Le problème est que la Tunisie, dont l’économie est très dépendante de l’extérieur, n’arrive toujours pas à prendre en charge résolument la question sociale alors qu’elle a été l’élément déclencheur de la révolution.
Adel Khadri s’est immolé, hier matin, par le feu sur l’avenue Habib Bourguiba, «l’artère» par excellence de la révolution. Les dernières nouvelles indiquent que les jours de ce vendeur à la sauvette ne sont pas en danger même s’il a été très gravement brûlé. Officiellement, en Tunisie, le geste dramatique de Mohamed Bouazizi, le 17 décembre 2010, a ouvert la voie au changement qui rendrait inutile le recours à ces formes extrêmes et suicidaires de protestation.

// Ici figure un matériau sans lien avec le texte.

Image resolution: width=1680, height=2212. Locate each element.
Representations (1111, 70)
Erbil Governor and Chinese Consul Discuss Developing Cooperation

Le problème est que la Tunisie, dont l’économie est très dépendante de l’extérieur, n’arrive toujours pas à prendre en charge résolument la question sociale alors qu’elle a été l’élément déclencheur de la révolution. La transition est difficile comme on s’y attendait. Changer de régime et aller vers la démocratie n’a rien d’une promenade. Les forces politiques cherchent leurs marques et se battent, rudement, pour fixer le cadre politique et constitutionnel au pays. Ces batailles, normales, portent sur des aspects idéologiques importants et sur des questions cruciales se rapportant aux libertés. Elles ont créé une polarisation politico-idéologique extrême qui est allée jusqu’à – c’est du moins ce que laisse entendre la mise en cause d’éléments salafistes – l’assassinat de Chokri Belaïd.
Il serait très déplacé pour reprocher aux forces politiques de se battre pied à pied pour fixer le cadre des libertés individuelles et collectives et pour refuser que se mette en place une nouvelle version de l’autoritarisme. Les batailles pour les libertés sont fondamentales. Il reste que la situation de blocage politique et le spectacle, pas toujours glorieux, des échanges politiciens traduisent un inquiétant éloignement des acteurs politiques de la réalité sociale douloureuse vécue par le plus grand nombre. En Tunisie, l’arrière-pays d’où est venue la révolte a le sentiment que le message de la protestation sociale qui a fait tomber Ben Ali a cessé d’être entendu. Chez les chômeurs, le désenchantement et la désespérance s’alimentent du sentiment que la révolution a été confisquée par des politiciens qui ont des préoccupations très éloignées des leurs. C’est l’un des grands risques pour la transition.
La distance que prennent les institutions – gouvernement, assemblée constituante et partis politiques – à l’égard des urgences sociales du pays est dangereuse. C’est une prise de distance à l’égard des Tunisiens eux-mêmes ! Aujourd’hui en Tunisie on met en exergue un péril posé par les salafistes, mais il ne faut pas occulter que le désespoir social en est l’un des meilleurs agents recruteurs. Il y a eu à l’intention des « politiciens de Tunis » de nombreuses alertes qui exprimaient clairement une impatience sociale grandissante. A Sidi Bouzid comme dans d’autres villes du pays, le rappel est régulièrement fait. Hier, un jeune chômeur l’a fait au péril de sa vie. Alors que le gouvernement Laareyedh a été laborieusement constitué et que les échanges politico-idéologiques restent particulièrement vivaces, le geste d’Abdel Khadri sonne comme un nouvel avertissement. Le feu social couve sous la transition.